Keep in mind that we had several limitations. First, we could only analyze financial data collected on one single trading day (February 3, 2022) rather than data cumulated over a monthly, annual, or multiyear timeframe. Secondly, the stock volume data that we were able to extract from those 750,000 rows only contained data from 8 out of the 15 companies that we were surveying. Partial data = partial analysis = high probability that our hypothesis couldn’t be validated. Thirdly, since we had very limited data, we could only populate certain graph and table types on Tableau like the bar graph or scatter plot.

Some Quick Analysis

Despite these roadblocks and stress, my team successfully spent hours probing, tweaking, and packaging visual models into a neat presentation on our last day of class. The horizontal bar graph below is one of our prized possessions after learning the fundamentals of Tableau:

To give you a sneak preview into our research, we compared in this graph the February 3rd stock price and revenue growth rate of our 15 companies; the revenue growth rate is the percentage figure at the very end of each bar. Look at how Pfizer and American Airlines, for example, were some of the cheapest stocks on our list, yet had the first and second highest revenue growth rates respectively, outpacing big blue chip giants Microsoft, Walmart, and Tesla. Revenue growth is a positive factor for a company’s success — it indicates that after a company has paid its debts and expenditures, it has enough $$ to reinvest back into the organization to create better, more efficient products and services for its customers.

JPMorgan Chase, on the other hand, had the lowest (negative) revenue growth rate in the group. As a result, we could conclude that the firm hasn’t generated enough revenue this past year to make a profit or surplus. With those two variables in mind, would it be enough for investors to decide in purchasing American Airlines and Pfizer stock? Yes and no. Yes to the extent that negative revenue growth is a signal to potential investors that if they were to invest in JPMorgan Chase, then they may not see an increase in stock price so that they could sell the stock at a profit later down the line. Why would I buy one share of Tesla where I can buy nearly 60 shares of American Airlines at the same price and will more likely get more stock profit overtime?

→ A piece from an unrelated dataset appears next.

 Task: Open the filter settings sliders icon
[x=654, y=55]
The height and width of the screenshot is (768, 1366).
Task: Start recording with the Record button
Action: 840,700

However, there are several other factors that investors have to take into consideration when researching any security. American Airlines’ stock price increased at some point these last two years due to a strong demand for more international travel after millions of people have been stuck at home quarantining for months at an end during this pandemic. I wouldn’t be surprised if American Airlines as well as other airline stocks might see an increase in stock price and volume once more countries remove or loosen their mask and vaccine mandates globally and the virus is less of a nuisance. However, we don’t know if more deadlier COVID-19 variants are around the corner.

Photo from Ig.com

In addition, my group was given S&P 500 data from one particular date. If JPMorgan Chase’s negative revenue growth is a recurring trend, then I would have to analyze financial data from the last 5–10 years to get a complete picture. I would also have to look at other variables, its balance sheets, and annual shakeholder reports, and investigate how past and recent geopolitical trends have affected JPMorgan Chase’s stock price overtime. I would also have to analyze the company on a technical chart and see how it faired during bull and bear markets and other periods of economic growth and downturn.

As an investor, doing your due diligence on any company or sector is still the law of the land and that same rule also applies to data analysts who work with company data and need to conduct thourough market analysis to help give organizations their competitive edge. I’ve learned a lot about the field through this course and I hope to incorporate my new mindset in my current role at Microsoft as well as in my future side projects.